# [Bénévolat] Recherche Bénévole sur Linux Gentoo

## FFTME

La Fédération Française des Télétravailleurs et Micro-Entrepreneurs (FFTME) recherche un développeur Linux Gentoo 2 pour gérer un serveur Web en ligne.

Merci de vous faire connaître sur le site : www.fftme.fr rubrique fédération et bénévoles.

----------

## lmarcini

<mode humour>Effectivement, qund on consulte le lien, il y a grand besoin !</mode humour>

Plus sérieusement, des infos complémentaires ? -> lieu, fréquence, charge...

Merci.

----------

## barul

M'étonnerait que tu trouves beaucoup de monde qui accepterait de bosser sur un Gentoo d'OVH ici.

----------

## FFTME

Bonjour à toutes et à tous,

Un message avait été envoyé aux modérateurs pour poster cette annonce avec une réponse positive.

Nous travaillons bénévolement depuis plus d'un an à faire connaître, développer le télétravail et orienter ceux qui y croient et veulent changer les choses notamment pour aider les personnes en situation de handicap à retrouver un travail ou aider les personnes en difficulté suite à séparation, divorce, mutation, décès.

Nous ne pouvons gérer cela seuls et demandons de l'aide le plus sincèrement du monde.
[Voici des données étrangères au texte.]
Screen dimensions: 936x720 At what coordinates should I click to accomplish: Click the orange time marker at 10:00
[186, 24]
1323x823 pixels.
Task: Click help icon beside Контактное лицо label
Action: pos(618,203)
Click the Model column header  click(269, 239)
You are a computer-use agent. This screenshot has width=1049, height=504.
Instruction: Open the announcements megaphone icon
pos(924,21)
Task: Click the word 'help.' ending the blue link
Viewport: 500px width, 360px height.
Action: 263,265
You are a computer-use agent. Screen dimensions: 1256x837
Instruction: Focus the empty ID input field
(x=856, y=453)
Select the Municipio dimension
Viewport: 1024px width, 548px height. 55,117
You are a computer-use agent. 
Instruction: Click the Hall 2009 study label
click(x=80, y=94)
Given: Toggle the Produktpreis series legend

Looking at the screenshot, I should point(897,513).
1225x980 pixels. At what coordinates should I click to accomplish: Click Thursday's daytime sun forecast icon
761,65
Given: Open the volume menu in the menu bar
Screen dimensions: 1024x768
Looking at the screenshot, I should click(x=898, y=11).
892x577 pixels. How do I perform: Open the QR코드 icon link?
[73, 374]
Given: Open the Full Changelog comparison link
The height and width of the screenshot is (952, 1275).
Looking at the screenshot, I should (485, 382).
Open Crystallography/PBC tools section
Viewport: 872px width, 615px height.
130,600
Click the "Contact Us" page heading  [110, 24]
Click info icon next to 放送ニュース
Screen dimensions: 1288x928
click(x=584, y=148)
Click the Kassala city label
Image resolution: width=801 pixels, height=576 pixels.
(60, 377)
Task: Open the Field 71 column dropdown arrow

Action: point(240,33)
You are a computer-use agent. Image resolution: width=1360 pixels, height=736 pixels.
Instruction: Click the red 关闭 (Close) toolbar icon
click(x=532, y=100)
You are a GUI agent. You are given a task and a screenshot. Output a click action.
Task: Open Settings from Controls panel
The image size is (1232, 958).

A ce jour, aucun salarié et aucune subvention mais nous nous battons pour les choses changent et nous continuerons quoiqu'il arrive car le télétravail peut faire une vraie différence !

Bonne journée.

----------

## boozo

Bonjour,

Le titre pouvant préter a confusion avec la maintenance d'un forum, merci pour les explications   :Wink: 

Il serait même peut-être judicieux d'éditer le premier message afin :

d'éviter les ambiguïtés du titre avec i.e. [Asso] Recherche administrateur système/web bénévoled'y reporter ces informations car tous ne liront pas nécessairement tous les posts de votre fil en première intention.

Et aller voir votre objet sur le site nécessite d'avoir déjà un peu plus d'attrait pour la chose. 

Dans cette éventualité, vous pourriez également préciser un peu le contexte technique du besoin sinon a minima le périmètre a couvrir - même bénévole, il y a également des responsabilités a déterminer/établir pour un sysadmin - i.e.

- administration du serveur (mutualisé/dédié), et/ou du site web, et/ou autres applications, ...

- la charge envisagée ou les disponibilités nécessaires (nb j/semaine/mois, fréquence des màj, ...)

- les modalités de l'intervention (adhésion nécessaire, situation géographique locale/télétravail, ...)

- etc

----------

## gbetous

Il n'y a que ce site sur un serveur dédié ? Si oui, j'ai déjà une suggestion pour faire économiser de l'argent à l'association   :Wink: 

----------

## nelsooon

Bonjour,

J'accepte d'aider.

J'ai déjà des serveurs chez OVH sur une Gentoo depuis quelques années.

Cordialement,

----------